03:56 PM
Tripping Over Wireless Technology
For banks to attract new business and sustain the loyalty of existing customers, consumers must be able to reach financial institutions through multiple channels. With consumer interest currently focused on Internet banking, mobile banking in the United States has not yet reached the level of popularity it currently enjoys overseas. But, the use of wireless banking as a customer channel, as well as an internal tool within financial institutions, is steadily gaining ground in the U.S.
Still, there are some rough edges to smooth over, according to banks and industry experts. Though the technologies are within reach, and the potential of mobile banking seems endless, banks are not yet using wireless channels as a means to conduct transactions. For now, they are warming to mobile banking by first rolling out wireless channels as a communication tool between bank and customer.
Most popular among mobile activity is the use of mobile alerts between banks and customers. ABN Amro (Amsterdam, EUR 560.4 billion in assets) previously used Chicago-based Centerpost's CashPro Web product to send e-mail alerts to its customers. When the bank surveyed CashPro Web users, asking if they were interested in receiving alerts via mobile devices, "We had an overwhelming response, says Milton Santiago, ABN AMRO's senior vice president and chief treasury technologist, electronic banking products, North America. According to Santiago, "over 98 percent of the customer base" was interested in receiving mobile alerts.
In March 2003, the bank implemented CashPro Freedom, which enables the bank to send Short Message Service (SMS) messages, e-mail and voice alerts to customers' mobile devices any time a transaction occurs. The tool allows customers to track their account activity without logging on to a Web site and searching its pages.
"Customers are free of being in front of their PCs," says Santiago. "They may be [checking their accounts online] all day because they are waiting for specific funds. What [CashPro Freedom] does is give them the freedom of being away from their PCs and the freedom to manage their business and not to be tied to the bank by the hip."
The message, which is sent to any mobile device, is tailored to that device, Santiago says, and it is sent in real time, as soon as a transaction has occurred within the account. The message is delivered by the bank's personalized answering agent, R.I.T.A., a Real-time Internet Technical Agent. "Any type of automated response, e-mail or page comes from R.I.T.A.," Santiago says.
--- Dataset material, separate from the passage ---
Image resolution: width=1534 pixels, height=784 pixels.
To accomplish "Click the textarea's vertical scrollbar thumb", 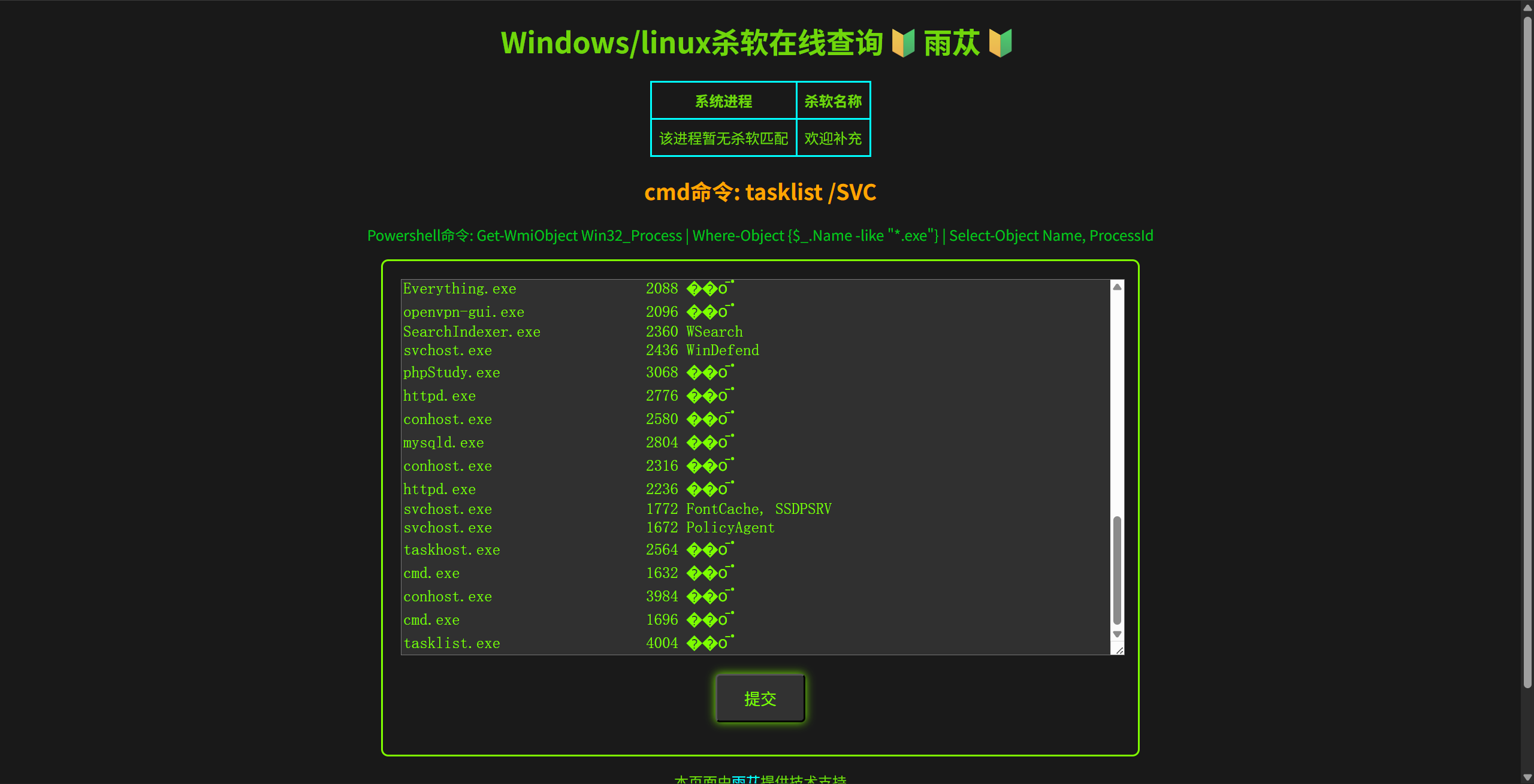I will coord(1117,569).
Text messages from R.I.T.A. go directly to the mobile device, and are encrypted as SMS or e-mail messages. But how does a voice recording get delivered securely? The call from R.I.T.A., which can make the distinction between a live answer and a voicemail response, only discloses a portion of an account number, just enough for the customer to recognize his or her account, Santiago says.
"You can't really say that the person who is intended to get the message is the person who picked up the phone," he explains. "What we did to make customers comfortable is that we don't disclose the entire account number. We give them a certain amount of digits, enough so they can identify their accounts."
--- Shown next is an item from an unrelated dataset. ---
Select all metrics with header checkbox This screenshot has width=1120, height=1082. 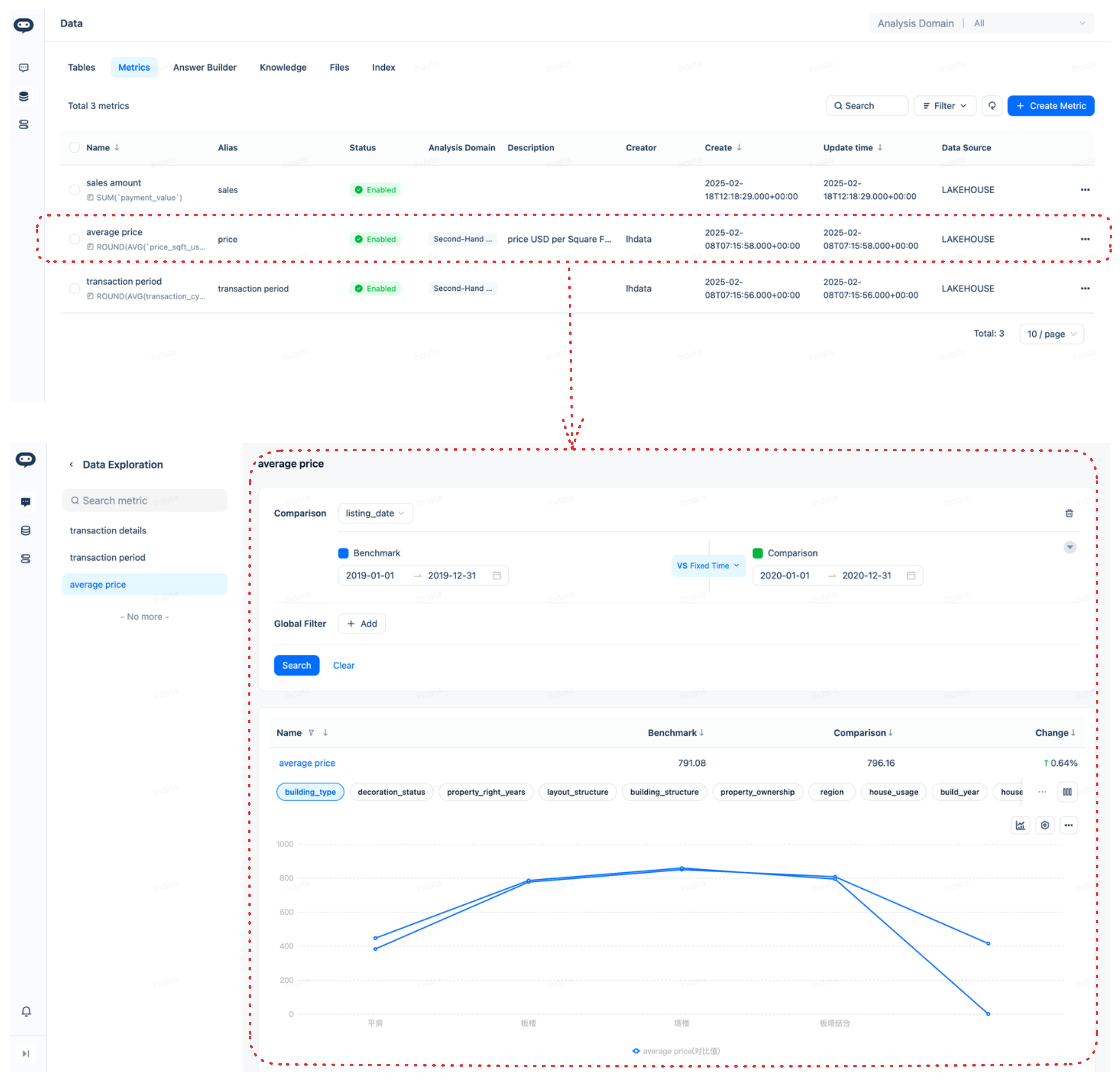click(74, 147)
Wireless service providers are also looking into the security issues involved in mobile banking. Sprint (Overland Park, Kan.), which is now offering banks wireless services for their customers, is keeping an eye on upcoming regulations regarding encryption of customer information on wireless devices, according to Jeremy Turk, telemetry account manager, Sprint. "One of the regulations, which is coming up next year, is one where all of the data transacted has to be encrypted," says Turk. "The password and the data itself would have to be encrypted. Based upon how our networks are designed, we have encompassed those means so that [banks] don't have to do anything."